Indian Society of Pediatric Nephrology
CKD Registry

The Indian Society of Pediatric Nephrology is a group of professionals committed to the care of children with disorders of the kidneys and urinary tract. Chronic Kidney Disease (CKD) has a high morbidity and mortality, and may progress to severe renal failure (End Stage Renal Disease i.e. ESRD) requiring dialysis and transplantation. Early diagnosis and proper treatment can delay the progression of the disease. As CKD management imposes a significant resource burden on the family and society it is essential to know the prevalence / incidence of paediatric CKD which will be useful for both medical professional as well as health policy makers. Unfortunately India does not have a registry dedicated to collect data for children with CKD.

The Indian Society of Paediatric Nephrology (ISPN) CKD registry is envisaged to be a resource bank for analysis of current care pathways for children with CKD across India with the ultimate aim of suggesting means of improvement resulting in better care. It provides a focus for the collection and analysis of standardized data relating to the incidence, clinical management and outcome of renal disease among children across India. We do hope in its full form, it will not only help in improving the CKD care of children in India, but also will be a powerful advocacy tool in future health planning and resource allocation for state, central and other funding agencies.

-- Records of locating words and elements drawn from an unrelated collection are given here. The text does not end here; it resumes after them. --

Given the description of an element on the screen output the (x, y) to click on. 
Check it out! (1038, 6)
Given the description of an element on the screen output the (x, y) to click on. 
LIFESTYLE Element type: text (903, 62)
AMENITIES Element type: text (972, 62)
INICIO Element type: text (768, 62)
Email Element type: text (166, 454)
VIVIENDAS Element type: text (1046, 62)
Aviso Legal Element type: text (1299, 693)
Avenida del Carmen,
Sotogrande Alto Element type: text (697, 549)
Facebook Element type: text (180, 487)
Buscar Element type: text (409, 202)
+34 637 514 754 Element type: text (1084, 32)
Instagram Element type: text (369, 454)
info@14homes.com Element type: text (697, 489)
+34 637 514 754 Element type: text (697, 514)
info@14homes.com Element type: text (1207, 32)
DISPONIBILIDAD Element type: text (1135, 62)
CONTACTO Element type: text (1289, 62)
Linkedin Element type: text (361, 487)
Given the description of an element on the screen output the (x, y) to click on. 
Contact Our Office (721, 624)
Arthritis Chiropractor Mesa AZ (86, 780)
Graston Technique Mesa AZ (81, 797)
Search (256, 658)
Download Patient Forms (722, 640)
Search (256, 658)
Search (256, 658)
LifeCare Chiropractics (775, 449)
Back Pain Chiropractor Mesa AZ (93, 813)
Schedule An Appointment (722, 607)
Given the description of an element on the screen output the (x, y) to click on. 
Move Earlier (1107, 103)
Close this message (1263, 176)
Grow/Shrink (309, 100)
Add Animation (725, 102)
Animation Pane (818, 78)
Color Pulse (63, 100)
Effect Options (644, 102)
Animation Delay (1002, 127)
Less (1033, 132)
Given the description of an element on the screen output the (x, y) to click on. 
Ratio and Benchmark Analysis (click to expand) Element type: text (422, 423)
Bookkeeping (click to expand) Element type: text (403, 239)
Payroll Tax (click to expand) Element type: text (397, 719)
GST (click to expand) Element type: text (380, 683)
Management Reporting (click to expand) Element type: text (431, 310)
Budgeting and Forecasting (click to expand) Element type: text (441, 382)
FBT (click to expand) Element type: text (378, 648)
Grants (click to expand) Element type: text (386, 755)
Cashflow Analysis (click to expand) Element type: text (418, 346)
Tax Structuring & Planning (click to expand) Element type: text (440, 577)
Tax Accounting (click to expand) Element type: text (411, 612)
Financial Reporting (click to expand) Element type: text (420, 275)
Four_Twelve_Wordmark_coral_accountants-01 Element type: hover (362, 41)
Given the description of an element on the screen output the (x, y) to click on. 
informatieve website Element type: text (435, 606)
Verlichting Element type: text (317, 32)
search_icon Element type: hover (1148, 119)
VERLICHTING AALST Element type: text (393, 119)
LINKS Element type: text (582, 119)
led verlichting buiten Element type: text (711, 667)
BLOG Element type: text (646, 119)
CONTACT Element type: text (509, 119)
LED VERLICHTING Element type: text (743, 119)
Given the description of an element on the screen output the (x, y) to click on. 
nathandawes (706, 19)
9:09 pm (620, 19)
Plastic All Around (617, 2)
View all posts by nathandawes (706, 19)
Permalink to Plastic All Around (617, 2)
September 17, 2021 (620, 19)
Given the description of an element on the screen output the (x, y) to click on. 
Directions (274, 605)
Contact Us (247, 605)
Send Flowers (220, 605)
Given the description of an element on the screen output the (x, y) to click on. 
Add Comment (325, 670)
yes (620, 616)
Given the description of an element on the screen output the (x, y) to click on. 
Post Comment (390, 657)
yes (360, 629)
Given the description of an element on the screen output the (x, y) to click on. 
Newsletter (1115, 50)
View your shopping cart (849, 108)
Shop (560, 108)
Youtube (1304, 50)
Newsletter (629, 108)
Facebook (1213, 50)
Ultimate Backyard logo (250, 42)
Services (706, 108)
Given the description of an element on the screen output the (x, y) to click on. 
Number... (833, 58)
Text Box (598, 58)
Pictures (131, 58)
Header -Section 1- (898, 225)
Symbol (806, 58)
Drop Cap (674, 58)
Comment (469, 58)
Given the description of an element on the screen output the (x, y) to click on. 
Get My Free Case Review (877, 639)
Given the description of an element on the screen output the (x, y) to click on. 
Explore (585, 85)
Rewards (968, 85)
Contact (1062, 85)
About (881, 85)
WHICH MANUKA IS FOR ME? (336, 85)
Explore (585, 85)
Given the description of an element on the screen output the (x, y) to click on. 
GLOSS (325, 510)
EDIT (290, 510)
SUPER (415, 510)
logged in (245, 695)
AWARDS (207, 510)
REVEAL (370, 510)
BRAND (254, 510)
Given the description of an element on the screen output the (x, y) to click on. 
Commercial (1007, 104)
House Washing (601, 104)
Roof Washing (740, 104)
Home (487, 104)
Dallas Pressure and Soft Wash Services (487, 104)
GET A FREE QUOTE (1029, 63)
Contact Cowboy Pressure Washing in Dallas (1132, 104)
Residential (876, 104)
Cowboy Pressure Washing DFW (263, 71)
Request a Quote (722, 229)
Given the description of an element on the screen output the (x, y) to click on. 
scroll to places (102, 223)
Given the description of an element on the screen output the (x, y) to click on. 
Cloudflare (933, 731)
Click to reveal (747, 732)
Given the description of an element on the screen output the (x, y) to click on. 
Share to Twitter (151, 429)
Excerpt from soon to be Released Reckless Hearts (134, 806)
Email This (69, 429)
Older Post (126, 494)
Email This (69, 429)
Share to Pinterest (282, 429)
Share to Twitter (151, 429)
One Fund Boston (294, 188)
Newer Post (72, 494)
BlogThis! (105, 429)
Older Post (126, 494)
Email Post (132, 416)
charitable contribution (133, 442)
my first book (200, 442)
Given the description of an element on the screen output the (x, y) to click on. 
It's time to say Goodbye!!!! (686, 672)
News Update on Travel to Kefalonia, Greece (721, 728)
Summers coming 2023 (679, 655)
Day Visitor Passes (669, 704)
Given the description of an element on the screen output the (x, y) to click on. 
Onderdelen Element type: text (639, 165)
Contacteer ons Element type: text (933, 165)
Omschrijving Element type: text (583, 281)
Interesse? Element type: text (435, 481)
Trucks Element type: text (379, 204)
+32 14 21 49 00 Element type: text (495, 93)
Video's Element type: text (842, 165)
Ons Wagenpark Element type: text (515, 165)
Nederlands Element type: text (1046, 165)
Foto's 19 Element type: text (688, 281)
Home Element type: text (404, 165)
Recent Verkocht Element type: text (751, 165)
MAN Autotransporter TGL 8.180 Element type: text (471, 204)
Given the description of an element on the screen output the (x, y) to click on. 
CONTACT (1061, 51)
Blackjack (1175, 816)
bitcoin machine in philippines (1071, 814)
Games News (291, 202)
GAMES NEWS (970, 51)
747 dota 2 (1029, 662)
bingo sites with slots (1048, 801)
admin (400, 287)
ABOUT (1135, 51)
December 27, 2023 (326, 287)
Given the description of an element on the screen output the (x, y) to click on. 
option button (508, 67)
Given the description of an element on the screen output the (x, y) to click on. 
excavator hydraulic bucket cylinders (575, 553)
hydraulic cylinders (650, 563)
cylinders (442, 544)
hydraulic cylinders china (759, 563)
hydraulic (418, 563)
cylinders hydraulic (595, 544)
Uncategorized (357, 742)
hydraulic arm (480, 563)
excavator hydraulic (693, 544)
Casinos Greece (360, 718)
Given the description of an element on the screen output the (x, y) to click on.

We are hopeful that paediatric nephrologists and paediatricians across the country looking after children with kidney diseases will submit their data to this website. The registry will accept both data in electronic as well as paper forms which could be downloaded from the website. Detailed guideline for helping one to fill the forms will be available online and helpline to answer questions related to CKD registry will be provided during working hours. All the data will be anonymized and will remain the property of ISPN although all individuals submitting data will be acknowledged. Individual centres should be able to extract data for their audit / research purpose. ISPN registry committee will also be happy to accept research proposal from individuals / research groups for accessing the data.

 

At Present,

44 centers participate in the network

and

47 individual members actively contribute data to the network.

To date,

705 patients have been enrolled in the ISPN Registry.